飛行機についての、いちばん詳細な技術資料というと、設計図ということに
なります。製作図面から、計算書まですべてを詳細に見れば、すべてが判るは
ずですが、現代の航空機はこれだけでは飛ばせません。図面を詳細に読めば判
るかもしれないけど、誤解される恐れのあること、図面では表れないこと、設
計時の見落としや誤りがあります。プログラムでいえば、リストのような物で
す。これは、ふつうは、公開される物ではありません。
そこで、実際の使用に合わせた説明書が必要になります。これは、通常の使
用を想定しつつ、いろんなケースに合わせて作られます。
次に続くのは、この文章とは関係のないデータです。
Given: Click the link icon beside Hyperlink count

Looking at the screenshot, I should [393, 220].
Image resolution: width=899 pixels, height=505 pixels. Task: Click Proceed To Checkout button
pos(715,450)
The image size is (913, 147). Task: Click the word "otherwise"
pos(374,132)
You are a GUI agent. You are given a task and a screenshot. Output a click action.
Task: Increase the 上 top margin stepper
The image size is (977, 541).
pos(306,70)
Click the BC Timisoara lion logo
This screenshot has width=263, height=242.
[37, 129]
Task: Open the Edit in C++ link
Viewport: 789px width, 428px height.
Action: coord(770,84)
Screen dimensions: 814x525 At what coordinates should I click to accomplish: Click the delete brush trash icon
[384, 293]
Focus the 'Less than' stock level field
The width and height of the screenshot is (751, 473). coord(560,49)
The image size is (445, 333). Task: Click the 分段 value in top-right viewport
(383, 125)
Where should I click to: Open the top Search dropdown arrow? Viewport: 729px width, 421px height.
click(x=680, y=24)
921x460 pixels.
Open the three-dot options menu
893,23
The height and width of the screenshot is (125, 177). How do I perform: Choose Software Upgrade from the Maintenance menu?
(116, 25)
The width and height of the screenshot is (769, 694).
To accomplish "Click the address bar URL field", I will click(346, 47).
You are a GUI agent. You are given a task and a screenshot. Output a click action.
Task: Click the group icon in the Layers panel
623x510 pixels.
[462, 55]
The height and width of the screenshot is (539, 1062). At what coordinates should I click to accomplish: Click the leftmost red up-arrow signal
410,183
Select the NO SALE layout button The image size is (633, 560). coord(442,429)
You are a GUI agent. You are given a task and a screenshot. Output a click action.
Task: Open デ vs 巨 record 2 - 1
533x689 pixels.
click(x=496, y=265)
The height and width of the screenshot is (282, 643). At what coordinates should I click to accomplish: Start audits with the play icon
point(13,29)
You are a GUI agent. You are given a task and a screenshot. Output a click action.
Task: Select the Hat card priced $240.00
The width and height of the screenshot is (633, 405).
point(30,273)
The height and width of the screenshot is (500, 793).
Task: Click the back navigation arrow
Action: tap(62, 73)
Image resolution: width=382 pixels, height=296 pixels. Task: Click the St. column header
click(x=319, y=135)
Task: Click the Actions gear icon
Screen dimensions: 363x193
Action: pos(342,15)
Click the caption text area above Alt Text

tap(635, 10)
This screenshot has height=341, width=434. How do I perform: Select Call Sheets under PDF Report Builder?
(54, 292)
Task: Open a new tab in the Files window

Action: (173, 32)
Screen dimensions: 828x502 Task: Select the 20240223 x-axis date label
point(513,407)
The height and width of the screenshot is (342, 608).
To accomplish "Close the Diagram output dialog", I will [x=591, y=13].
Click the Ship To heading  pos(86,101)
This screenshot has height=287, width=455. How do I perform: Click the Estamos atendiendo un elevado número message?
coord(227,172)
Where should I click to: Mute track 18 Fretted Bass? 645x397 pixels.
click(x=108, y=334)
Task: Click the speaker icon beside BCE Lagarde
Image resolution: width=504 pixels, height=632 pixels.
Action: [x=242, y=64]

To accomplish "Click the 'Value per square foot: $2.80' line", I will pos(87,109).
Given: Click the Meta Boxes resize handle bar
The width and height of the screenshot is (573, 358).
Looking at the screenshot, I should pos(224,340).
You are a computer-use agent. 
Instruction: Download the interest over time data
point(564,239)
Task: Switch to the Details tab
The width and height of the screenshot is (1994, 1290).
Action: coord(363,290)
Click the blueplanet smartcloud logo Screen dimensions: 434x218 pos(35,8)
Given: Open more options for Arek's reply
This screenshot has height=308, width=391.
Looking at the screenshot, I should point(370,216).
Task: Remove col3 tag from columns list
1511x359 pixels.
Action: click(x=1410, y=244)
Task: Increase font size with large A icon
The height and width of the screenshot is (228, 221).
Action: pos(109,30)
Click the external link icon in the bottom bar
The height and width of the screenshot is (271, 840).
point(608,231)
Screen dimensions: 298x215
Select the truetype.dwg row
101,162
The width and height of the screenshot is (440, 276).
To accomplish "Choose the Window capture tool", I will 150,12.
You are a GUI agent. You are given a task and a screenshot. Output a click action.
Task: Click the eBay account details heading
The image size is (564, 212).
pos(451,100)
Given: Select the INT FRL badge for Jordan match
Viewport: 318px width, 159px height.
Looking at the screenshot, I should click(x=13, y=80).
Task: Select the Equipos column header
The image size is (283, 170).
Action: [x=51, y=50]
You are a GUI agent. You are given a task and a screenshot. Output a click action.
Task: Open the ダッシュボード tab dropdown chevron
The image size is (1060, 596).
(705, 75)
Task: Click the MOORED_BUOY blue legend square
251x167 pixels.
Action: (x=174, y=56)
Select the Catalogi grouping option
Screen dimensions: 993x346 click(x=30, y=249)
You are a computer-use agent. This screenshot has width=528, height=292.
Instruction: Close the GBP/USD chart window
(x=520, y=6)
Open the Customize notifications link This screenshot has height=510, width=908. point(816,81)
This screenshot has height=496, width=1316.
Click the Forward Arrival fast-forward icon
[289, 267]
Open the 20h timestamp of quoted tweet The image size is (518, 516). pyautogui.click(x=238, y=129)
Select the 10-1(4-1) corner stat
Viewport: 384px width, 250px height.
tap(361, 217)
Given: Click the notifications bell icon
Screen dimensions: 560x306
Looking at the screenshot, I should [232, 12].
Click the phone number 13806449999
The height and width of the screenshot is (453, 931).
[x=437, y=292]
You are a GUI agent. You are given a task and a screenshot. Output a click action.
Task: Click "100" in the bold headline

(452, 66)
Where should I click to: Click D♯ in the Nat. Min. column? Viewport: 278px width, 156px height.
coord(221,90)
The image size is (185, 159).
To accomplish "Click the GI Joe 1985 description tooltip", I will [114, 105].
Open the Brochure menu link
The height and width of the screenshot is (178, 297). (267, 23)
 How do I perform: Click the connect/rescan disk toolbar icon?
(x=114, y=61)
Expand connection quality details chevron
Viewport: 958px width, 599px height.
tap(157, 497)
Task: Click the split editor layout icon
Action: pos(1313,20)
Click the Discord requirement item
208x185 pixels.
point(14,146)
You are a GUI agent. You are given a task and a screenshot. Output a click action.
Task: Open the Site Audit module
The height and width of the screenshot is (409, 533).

たとえば、整備の手
引きや、飛行前の点検表といった物です。これらは、モデルケースに従って、
シミュレータや試験をもとに作成されます。この中には、事前に予想される問
題と解決方法といった物も含まれます。ま、一般のユーザ向けマニュアルです
ね。今日では、パイロットがエンジンを分解したりすることはありません。
この他に、特殊なケースや、非常時、メンテナンスなどを対象とした、手順
書が作られます。これは、専門の技術者向けで、ふつうはパイロット等が必要
とすることはありません。これは、ソフトで言えば、仕様書にあたると思いま
す。ローダを作成するとか、凝ったデータを作るには必要でしょうが、これを
すべて理解しなくても、通常は使える訳です。
ところが、実際に運用して行くと、予想外のトラブルや、過失や、勘違いが
おこります。これに対しては、定期的あるいは臨時に『ノータム』が出るので
す。たとえば、『ある高度以下では、こうする時には、自動を解除せよ』とか、
『○○と××を同時にセットすると不安定になる』といった注意事項、『この
部品を交換した時には、パッキンを入れ忘れないように』といった物もありま
す。これらは、実際の使用上の経験をもとに、アドバイスとして出されます。
また、不具合が発見されると、『マニュアルには、××の点検は5000時
間ごとと書いてあるが、とりあえず500時間ごとに検査せよ』といったのが
出ます。最悪のケースでは、『△△の機能は対策が行なわれるまで使用禁止』
というのもあります。
この最後のノータムというシステムが定着したおかげで、今日の複雑な航空
機を飛ばせるようになったと言えると思います。完全なマニュアルなんかは半
永久的にできないし、詳細なマニュアルを読んでもかえって混乱するし、明確
な指針がないと、同じようなトラブルがあちこちで起きることになります。
ノータムが有効になったポイントは、使用者に迅速に届くようになったこと
です。今日では、数年前に比べて、パソコン利用者の環境が大きく変わってい
ます。マニュアル1つを頼りに一人で挑むというのではなく、いろんな人の状
況を見ながら協力して進められると思うのです。この点で、Niftyの会議
室やホームページはたいへん有効だと思います。
現実的なことでは、 (1)設計図面はあります。 (2)一般ユーザ向けのマニュ
アルは早急に欲しいですね。 (3)テクニカルドキュメントは、データフォーマ
ットとか文法書ぐらいで良いでしょう。これは、そんなに急ぐものではありま
せん。 (4)その上で、使用上のガイドラインを随時発行して補うというのでは
どうでしょう。
(2)については、一般のデータ作者さん向けですから、実際的な表現で、機
能の概要を説明したあと、『クリックしたら画像が替わるには、どう書くか』
といった例文集で良いと思います。
ボクは、どっちかと言うと、プログラム書きながら、ドキュメントを
書くタイプなんですよ。文章化しながらいろんなケースを想定してゆ
くと、処理の手順とかが明確になってゆくので。